The expected result is an exact copy of the lines from the one holding "Task: Click the 研究员 column header" to the last line of the material, with pictures removed and nothing added.

Start of Block

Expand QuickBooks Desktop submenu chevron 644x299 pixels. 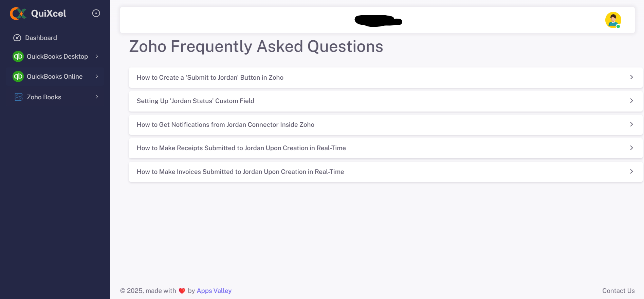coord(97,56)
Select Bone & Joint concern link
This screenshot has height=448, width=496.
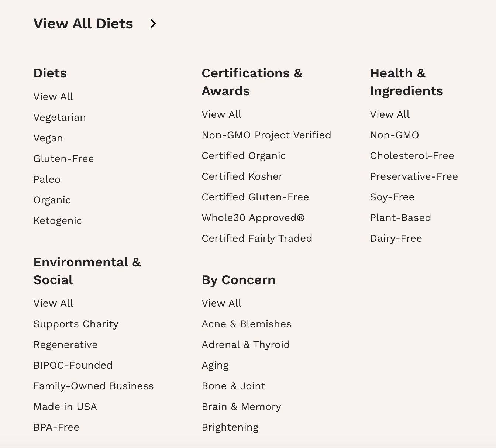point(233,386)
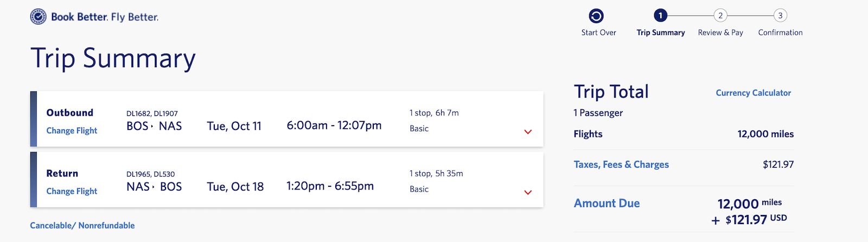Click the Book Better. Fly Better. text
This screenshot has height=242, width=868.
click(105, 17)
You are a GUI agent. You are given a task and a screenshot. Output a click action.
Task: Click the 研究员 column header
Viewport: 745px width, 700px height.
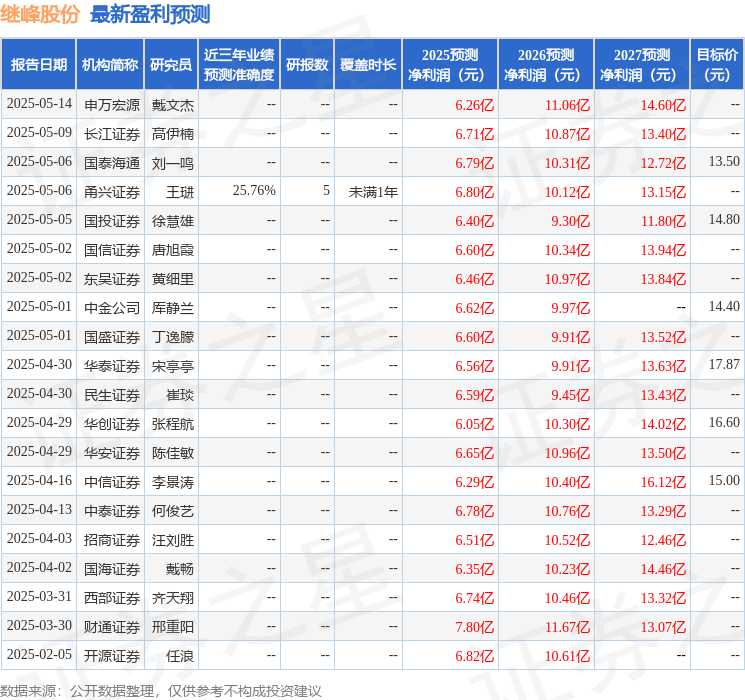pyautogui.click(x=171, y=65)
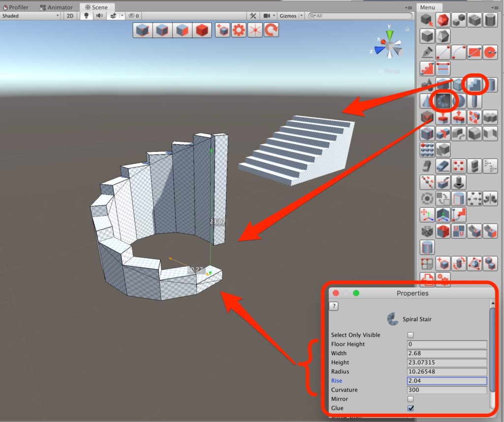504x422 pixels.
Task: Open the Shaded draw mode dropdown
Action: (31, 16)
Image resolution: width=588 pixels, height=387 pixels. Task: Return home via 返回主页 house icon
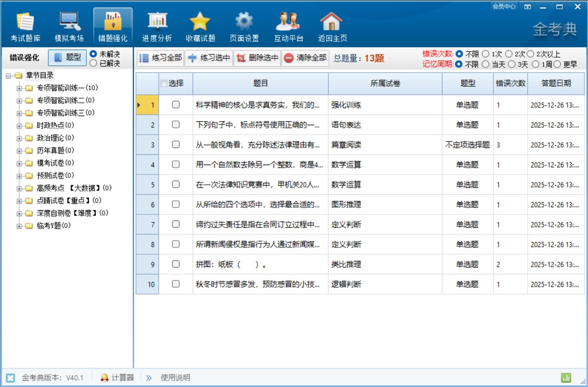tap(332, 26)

End of Block

:: Response ::
Task: Click the 研究员 column header
Viewport: 745px width, 700px height.
pyautogui.click(x=171, y=65)
504x422 pixels.
Task: Open the Shaded draw mode dropdown
Action: (31, 16)
Image resolution: width=588 pixels, height=387 pixels. Task: Return home via 返回主页 house icon
tap(332, 26)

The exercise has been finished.